Au XVIIème siècle, Marck possédait une garnison militaire, dont deux cents hommes unis à quatre cents autres de la garnison de Calais s'emparèrent le 24 octobre 1634, des Forts Bâtard (à Nouvelle-Eglise) et Rebus occupés par les Espagnols.

De 1694 à 1696, les Anglais et les Hollandais bombardèrent le littoral. A cet effet, Louis XIV fit construire le Fort Vert pour riposter à ces bombardements. Construit dans la mer sur pilotis, au Nord-Est des jetées de Calais, il contenait treize canons et était occupé par dix hommes et leur sergent.

En plus de ces deux églises catholiques ; l'une à Marck Centre, l'autre à Waldam, la commune posséda un temple protestant construit en 1563 dont les Calvinistes avaient libre usage. Il fut brûlé lors de l'incendie de Marck par des pillards Espagnols en juin 1641.

 

De 1700 à nos jours



Louis XV

Avant la révolution, en 1756, il y avait trois écoles à Marck : une au centre, une aux Attaques (bâtie en 1718) et la troisième à Waldam sous la direction du clergé. En l'an III (1794), il n'en resta qu'une pour toute la commune.
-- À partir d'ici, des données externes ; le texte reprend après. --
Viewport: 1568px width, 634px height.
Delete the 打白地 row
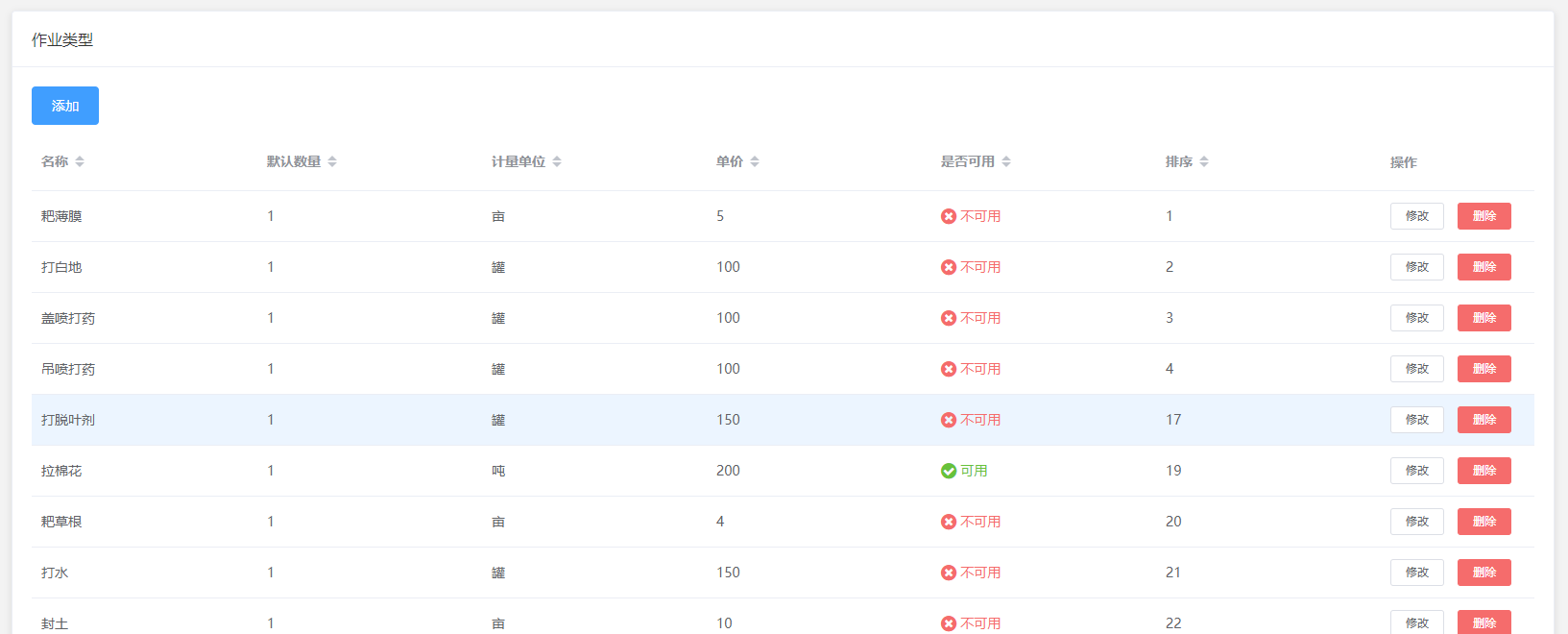1484,267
Sous Louis XV, pendant la guerre de sept ans, des dispositions furent prises dans le Calaisis pour défendre la région. Le territoire de Marck servit à l'exécution de grandes manoeuvres qui portèrent le nom de "Batailles de Marck".

Le 5 mai 1758 : création de cinq nouvelles compagnies d'infanterie de gardes-côtes qui campèrent sur les Hautes-Communes près de Marck, sous les ordres de Monsieur Basse-Boulogne, commandant la Basse-ville et sous le commandement du prince de Croy.

Le 2 février 1790 lors de la nouvelle organisation administrative française, Marck fut rattachée au canton de Saint-Pierre jusque 1801, année de la réorganisation consulaire qui supprima le canton. Marck se retrouva dans celui de Calais.

En 1832, Marck vit accroître sa population et compta 2 395 âmes et 476 maisons, lors du recensement.

A cette époque, quelques artisans fabriquaient du tulle.

Le premier maire élu au suffrage universel le fut en 1848.

Lors de la guerre 1939-1945, la France étant occupée par l'armée allemande, Marck vécut aussi sous la "botte" du 23 mai 1940 au 28 septembre 1944.

Pendant ce laps de temps, l'aéroport fut le théâtre de nombreuses visites sanglantes.

La population civile marckoise paiera comme beaucoup d'autres villes son tribut à la guerre. Les victimes des bombardements furent nombreuses. Le 28 septembre 1944 tout un quartier fut détruit. Plus de trente personnes perdirent la vie. L'église datant du XIIème siècle, le pont Pollart et le pont du chemin de fer furent dynamités par l'occupant lors de son départ en 1944 (la tour massive de l'église a servi de poste de guet de 1940 à 1944).